In 2021, he was awarded a conducting prize at the International Conductors Workshop and Competition in Atlanta.

David Grandis has worked with several conductors such as Klaus Weise, Michel Plasson, Misha Kats, Donald Schleicher, Vincent Monteil, Hajime Teri Murai and Andrea Licata. In 1998, he created the Maeterlinck chamber orchestra and performed several concerts in France.

Music director of the University of Grenoble Symphony Orchestra for the 2003/2004 season, he has also conducted many orchestras including the Philharmonic Orchestra of Nice, the National Orchestra of the Capitole of Toulouse, the Orchestre National Bordeaux Aquitaine, the Belarusian State Philharmonic in Minsk, the New Symphony Orchestra in Sofia, The Peabody Symphony Orchestra, the University of Illinois Symphony Orchestra, the UW-Madison Symphony Orchestra, and the Williamsburg Symphony. Past positions as Assistant Conductor have also included: the Mid-Atlantic Symphony Orchestra in Maryland, the Capital City Symphony Orchestra in Washington, D.C., and the National Philharmonic, where he served as Cover Conductor.

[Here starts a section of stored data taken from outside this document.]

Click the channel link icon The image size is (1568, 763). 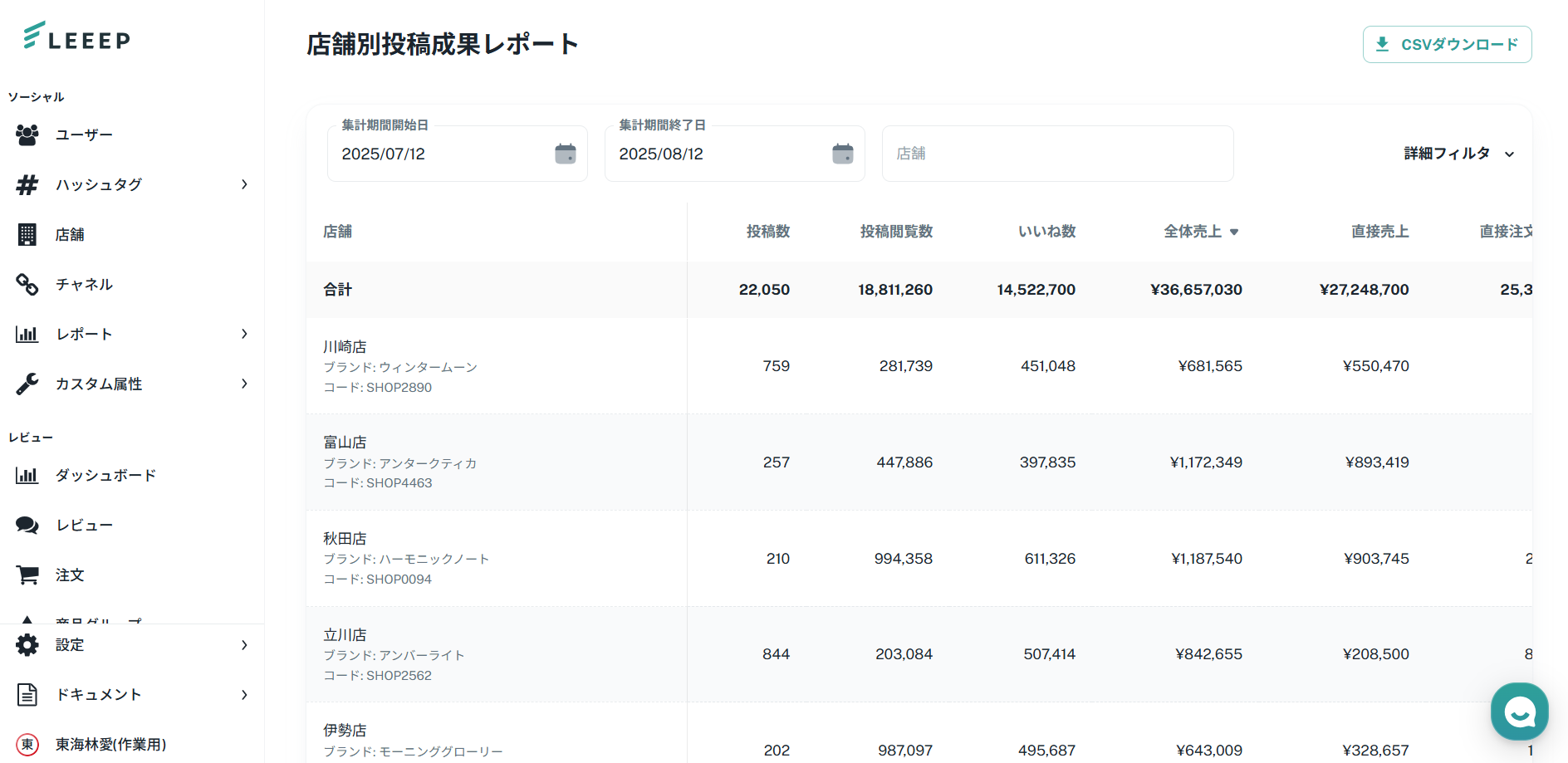27,285
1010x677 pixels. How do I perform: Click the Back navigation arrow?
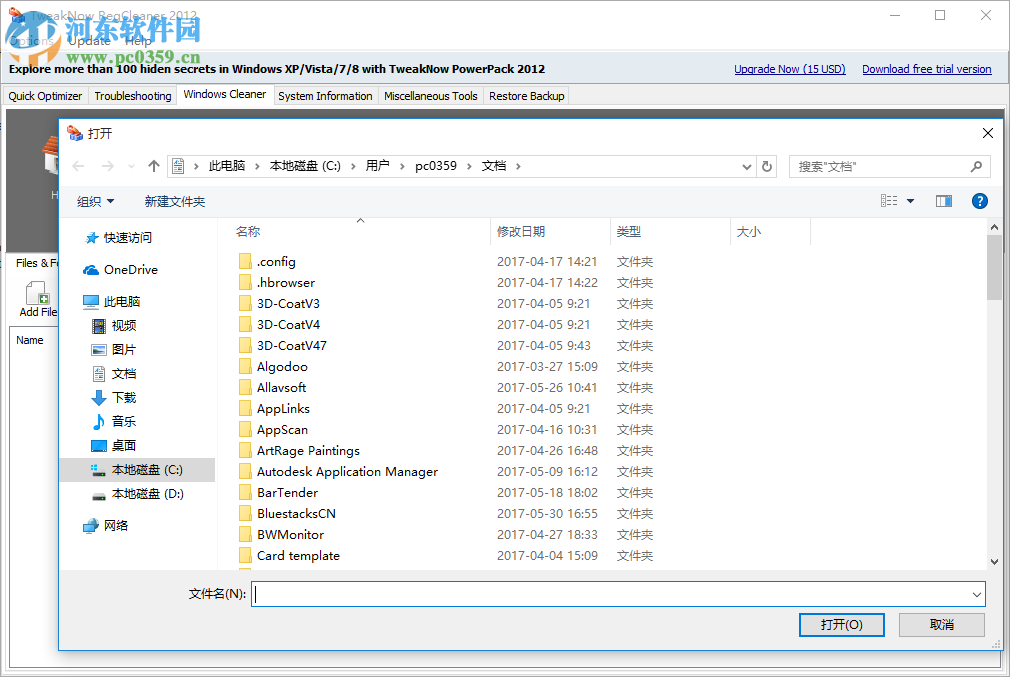tap(78, 166)
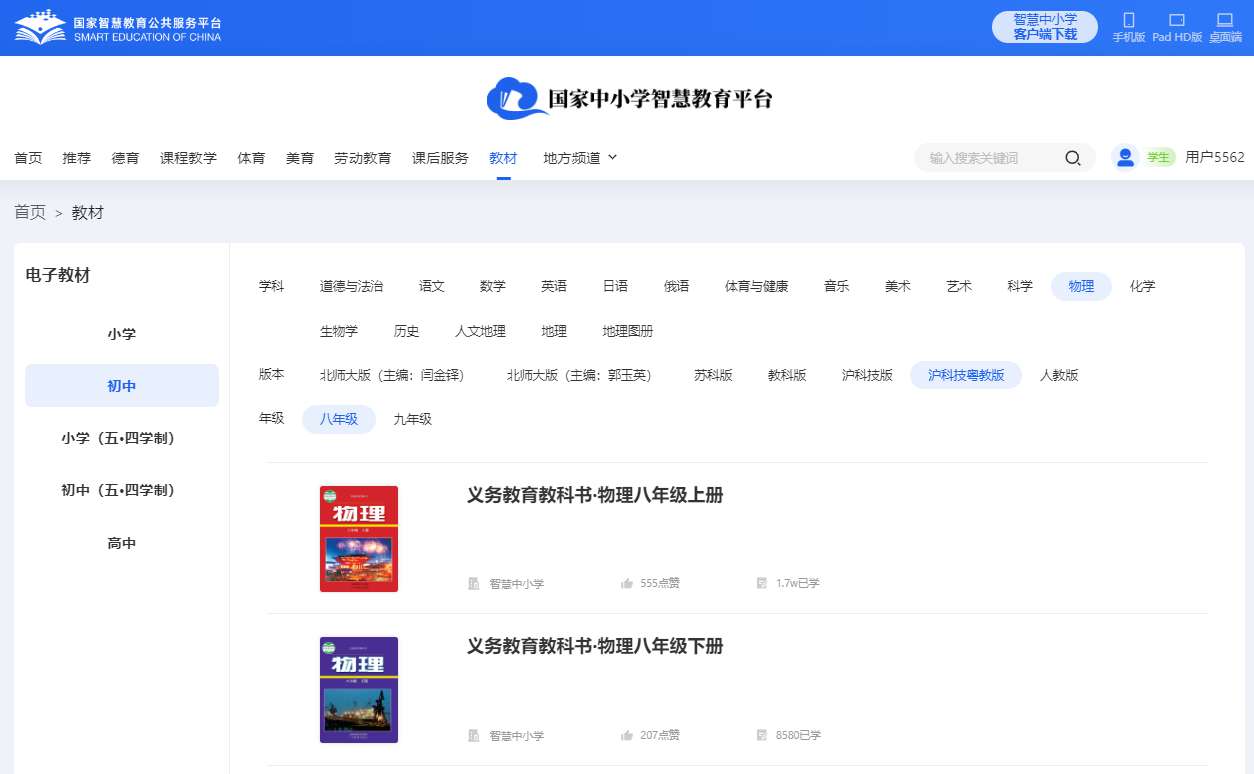Open the 用户5562 account menu

tap(1214, 157)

David Grandis has an equal interest in both symphonic and lyric literature. His doctoral thesis, A la recherche du chant perdu, analyzes the French style of opera singing and celebrates the era of the RTLN and its lyric company. It has been published in French and English. He has regularly served as Assistant Conductor at the Opéra National de Lyon in France (Werther, Hansel and Gretel (opera), Capriccio (opera)), and was invited by Albert Lance to conduct productions of Gounod’s Faust (opera) and Puccini’s Il Tabarro. In 2007, David Grandis was assistant conductor of the Baltimore Opera and of the Peabody Conservatory Opera for their productions of Tosca and of the Tales of Hoffmann. Further lyric conducting engagements include several performances of Puccini’s La Bohème with the Long Island Opera Company in 2017.

A specialist of the French repertoire, David Grandis has established long relationships with prominent composers and their descendants: he recently completed research on the symphonic works of Max d'Ollone, contributed to restore a lost score from Jean Françaix.

He is the author of À la recherche du chant perdu (MJW Fedition, Paris, 2013), which was translated into English, The Voice of France (MJW Fedition, Paris, 2013), and Les bergers d'Arcadie (La route de la soie, Paris, 2024), translated into English, The Shepherds of Arcadia (La route de la soie, Paris, 2024).